- **How to complete this task**
Retype all of the entries exactly as they appear.

- **Data under study**

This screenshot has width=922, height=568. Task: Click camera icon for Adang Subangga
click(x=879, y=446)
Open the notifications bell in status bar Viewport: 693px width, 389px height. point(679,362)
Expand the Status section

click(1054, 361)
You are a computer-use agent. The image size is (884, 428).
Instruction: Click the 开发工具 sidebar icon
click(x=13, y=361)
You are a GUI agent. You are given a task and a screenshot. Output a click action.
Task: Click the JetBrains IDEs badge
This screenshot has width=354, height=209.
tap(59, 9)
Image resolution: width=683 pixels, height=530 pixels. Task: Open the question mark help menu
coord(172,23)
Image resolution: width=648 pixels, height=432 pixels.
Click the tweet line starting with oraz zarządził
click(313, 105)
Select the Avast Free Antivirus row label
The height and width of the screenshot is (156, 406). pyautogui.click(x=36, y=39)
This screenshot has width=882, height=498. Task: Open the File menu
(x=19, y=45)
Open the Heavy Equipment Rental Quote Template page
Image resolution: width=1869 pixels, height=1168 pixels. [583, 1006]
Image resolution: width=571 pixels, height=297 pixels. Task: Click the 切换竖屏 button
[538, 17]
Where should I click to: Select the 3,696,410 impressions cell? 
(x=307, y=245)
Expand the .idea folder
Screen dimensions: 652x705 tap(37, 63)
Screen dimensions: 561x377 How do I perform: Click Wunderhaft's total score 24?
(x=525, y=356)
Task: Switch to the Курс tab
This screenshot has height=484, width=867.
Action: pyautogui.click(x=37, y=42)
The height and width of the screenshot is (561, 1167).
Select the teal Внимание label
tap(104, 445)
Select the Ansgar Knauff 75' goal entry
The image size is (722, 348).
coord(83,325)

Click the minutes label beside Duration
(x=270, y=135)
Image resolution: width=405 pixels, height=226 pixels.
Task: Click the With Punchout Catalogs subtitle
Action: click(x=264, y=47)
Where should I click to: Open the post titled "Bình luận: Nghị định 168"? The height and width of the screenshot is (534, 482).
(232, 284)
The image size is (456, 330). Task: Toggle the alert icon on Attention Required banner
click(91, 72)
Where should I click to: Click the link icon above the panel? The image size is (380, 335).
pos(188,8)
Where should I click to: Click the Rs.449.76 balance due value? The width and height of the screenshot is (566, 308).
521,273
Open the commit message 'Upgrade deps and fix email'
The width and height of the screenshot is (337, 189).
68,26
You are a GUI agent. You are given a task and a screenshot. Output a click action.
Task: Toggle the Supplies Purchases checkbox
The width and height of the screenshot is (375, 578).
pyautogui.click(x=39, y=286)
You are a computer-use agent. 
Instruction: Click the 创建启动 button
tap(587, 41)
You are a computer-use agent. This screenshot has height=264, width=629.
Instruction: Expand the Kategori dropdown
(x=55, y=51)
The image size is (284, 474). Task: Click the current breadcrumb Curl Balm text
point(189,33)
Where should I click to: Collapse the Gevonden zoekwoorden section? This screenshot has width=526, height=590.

- **Answer to this exercise**
This screenshot has width=922, height=568. Task: Click camera icon for Adang Subangga
click(x=879, y=446)
Open the notifications bell in status bar Viewport: 693px width, 389px height. point(679,362)
Expand the Status section

click(1054, 361)
You are a computer-use agent. The image size is (884, 428).
Instruction: Click the 开发工具 sidebar icon
click(x=13, y=361)
You are a GUI agent. You are given a task and a screenshot. Output a click action.
Task: Click the JetBrains IDEs badge
This screenshot has width=354, height=209.
tap(59, 9)
Image resolution: width=683 pixels, height=530 pixels. Task: Open the question mark help menu
coord(172,23)
Image resolution: width=648 pixels, height=432 pixels.
Click the tweet line starting with oraz zarządził
click(313, 105)
Select the Avast Free Antivirus row label
The height and width of the screenshot is (156, 406). pyautogui.click(x=36, y=39)
This screenshot has width=882, height=498. Task: Open the File menu
(x=19, y=45)
Open the Heavy Equipment Rental Quote Template page
Image resolution: width=1869 pixels, height=1168 pixels. [583, 1006]
Image resolution: width=571 pixels, height=297 pixels. Task: Click the 切换竖屏 button
[538, 17]
Where should I click to: Select the 3,696,410 impressions cell? 
(x=307, y=245)
Expand the .idea folder
Screen dimensions: 652x705 tap(37, 63)
Screen dimensions: 561x377 How do I perform: Click Wunderhaft's total score 24?
(x=525, y=356)
Task: Switch to the Курс tab
This screenshot has height=484, width=867.
Action: pyautogui.click(x=37, y=42)
The height and width of the screenshot is (561, 1167).
Select the teal Внимание label
tap(104, 445)
Select the Ansgar Knauff 75' goal entry
The image size is (722, 348).
coord(83,325)

Click the minutes label beside Duration
(x=270, y=135)
Image resolution: width=405 pixels, height=226 pixels.
Task: Click the With Punchout Catalogs subtitle
Action: click(x=264, y=47)
Where should I click to: Open the post titled "Bình luận: Nghị định 168"? The height and width of the screenshot is (534, 482).
(232, 284)
The image size is (456, 330). Task: Toggle the alert icon on Attention Required banner
click(91, 72)
Where should I click to: Click the link icon above the panel? The image size is (380, 335).
pos(188,8)
Where should I click to: Click the Rs.449.76 balance due value? The width and height of the screenshot is (566, 308).
521,273
Open the commit message 'Upgrade deps and fix email'
The width and height of the screenshot is (337, 189).
68,26
You are a GUI agent. You are given a task and a screenshot. Output a click action.
Task: Toggle the Supplies Purchases checkbox
The width and height of the screenshot is (375, 578).
pyautogui.click(x=39, y=286)
You are a computer-use agent. 
Instruction: Click the 创建启动 button
tap(587, 41)
You are a computer-use agent. This screenshot has height=264, width=629.
Instruction: Expand the Kategori dropdown
(x=55, y=51)
The image size is (284, 474). Task: Click the current breadcrumb Curl Balm text
point(189,33)
Where should I click to: Collapse the Gevonden zoekwoorden section? This screenshot has width=526, height=590.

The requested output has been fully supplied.